Joel Mekler | Medicare Moments: Health coverage options when one spouse is too young for Medicare – New Castle News

Joel Mekler | Medicare Moments: Health coverage options when one spouse is too young for Medicare - New Castle News

Are you concerned about losing your health insurance when your spouse becomes eligible for Medicare? You’re not alone.

I get asked this question all the time. Don’t panic, you’ll have plenty of options, which I will highlight in this article.

I often refer to the younger spouse as the “trailing spouse.” When one spouse goes on to Medicare,it can raise the anxiety of the other spouse. In reality, if your health insurance coverage comes through your spouse’s job, you may lose that coverage when he or she retires and enroll in Medicare. Not so long ago, this was a scary and expensive prospect, but things have changed. Now you have several options for health insurance if you’re losing your health insurance because your spouse is transitioning to Medicare.

First, it’s important to understand that if your spouse is enrolling in Medicare but continuing to work past the age of 65, he or she can continue to have employer-sponsored coverage, and you can continue to be covered as a spouse on that plan. Many people who continue to work past age 65 have simultaneous coverage under Medicare and employer-sponsored insurance. And some employers provide retiree health benefits that serve as supplementary coverage for Medicare, even after the employee retires. Retiree health plans may or may not offer coverage to spouses, so you’ll want to double-check the terms of your coverage to see what, if any, spousal benefits it will provide after retirement.

But for the remainder of this article, we’ll look at a scenario in which one spouse is retiring and the other spouse will no longer have access to employer-sponsored coverage. If you’re not eligible for Medicare yet, where will you find coverage for yourself? Once again, take a deep breathe because you have several options and your medical history doesn’t have to be a factor.

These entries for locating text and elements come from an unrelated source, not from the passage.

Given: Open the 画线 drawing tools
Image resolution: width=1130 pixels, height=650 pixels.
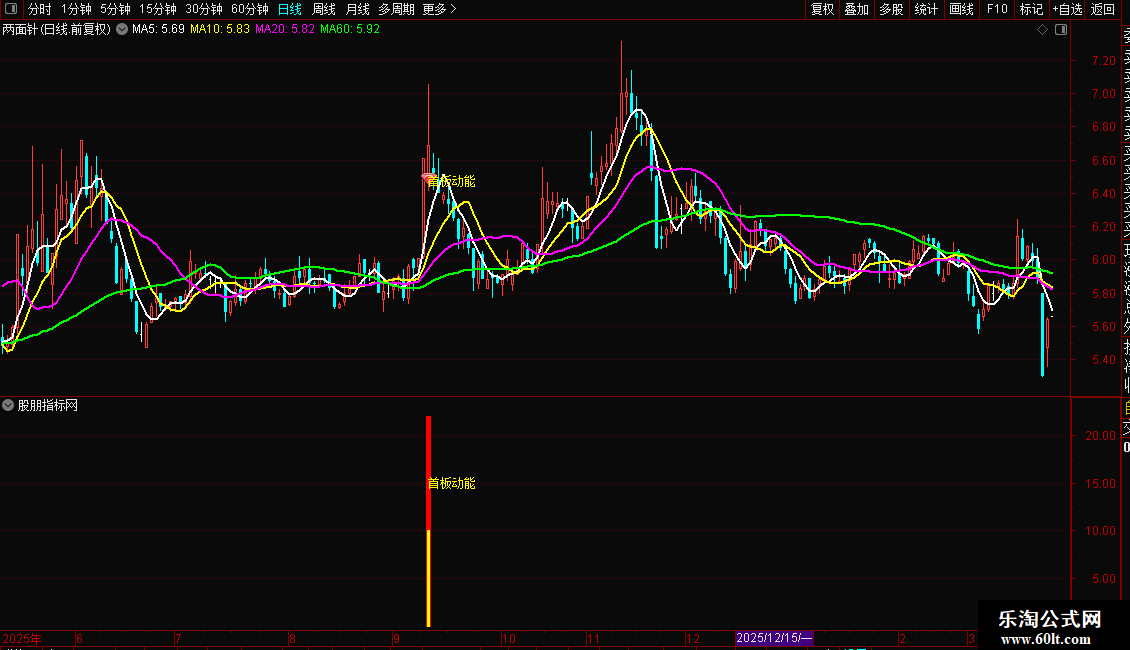Looking at the screenshot, I should [961, 9].
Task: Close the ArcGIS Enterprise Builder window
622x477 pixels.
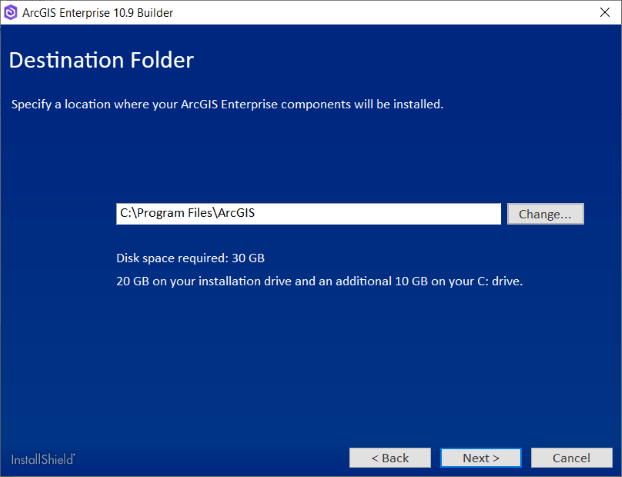Action: (604, 12)
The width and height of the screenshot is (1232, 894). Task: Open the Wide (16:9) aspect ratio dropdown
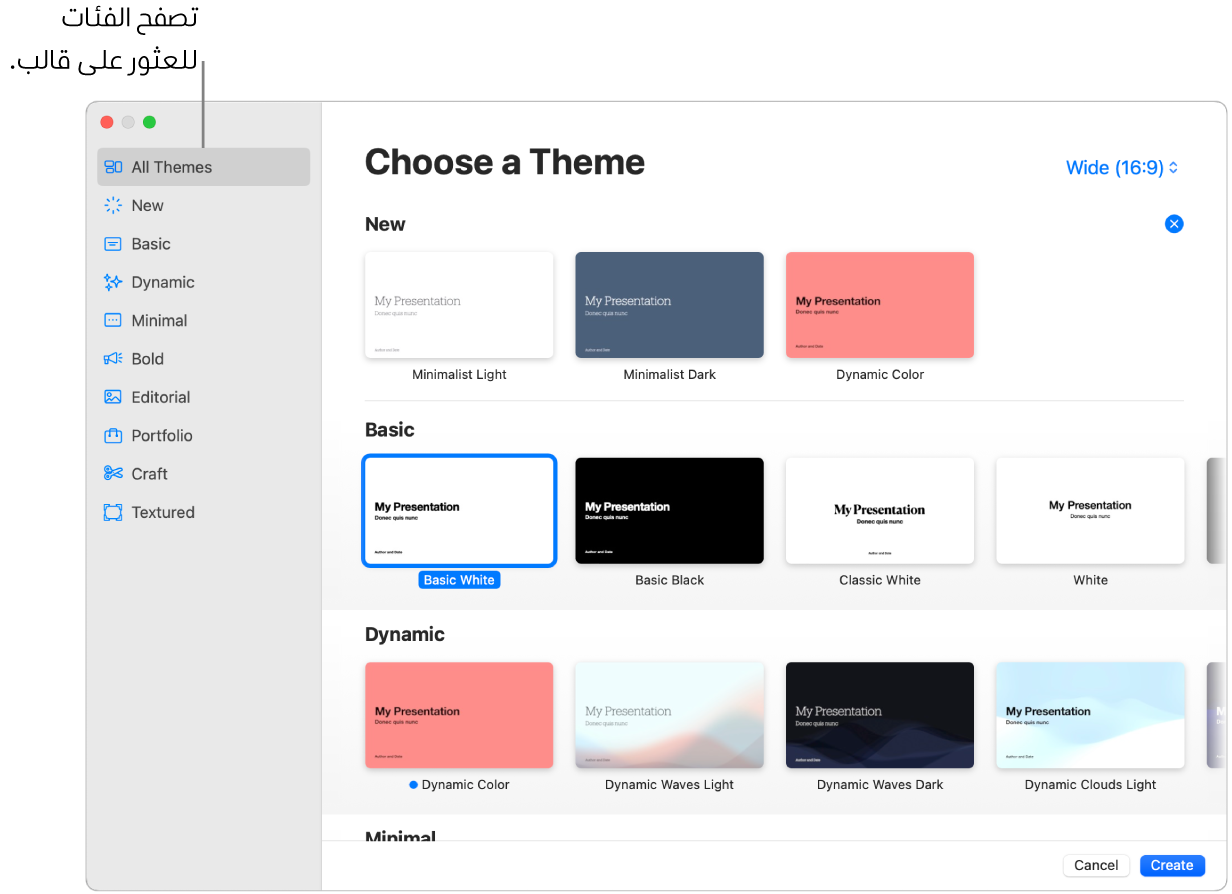coord(1122,168)
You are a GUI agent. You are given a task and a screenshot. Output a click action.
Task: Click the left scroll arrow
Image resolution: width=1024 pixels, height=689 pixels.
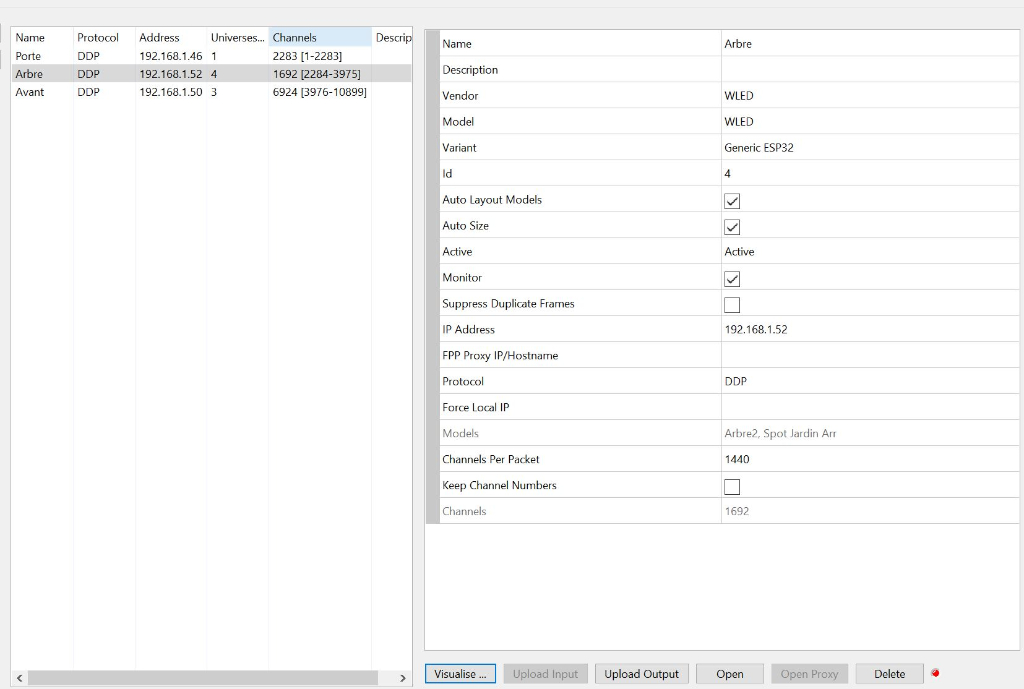pos(19,678)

•Option 1: Your Own Job-Based Health Insurance. Of course, if you have a job that offers you with health insurance benefits but you’ve chosen to waive that health insurance (in favor of being covered under your spouse’s plan), you’ll be eligible for a special enrollment period at your workplace when you lose access to the insurance plan your spouse had pre-Medicare. This will allow you to enroll in your own job-based health insurance even though it’s not open enrollment for anyone else. Special enrollment periods are time-limited, usually between 30 to 60 days.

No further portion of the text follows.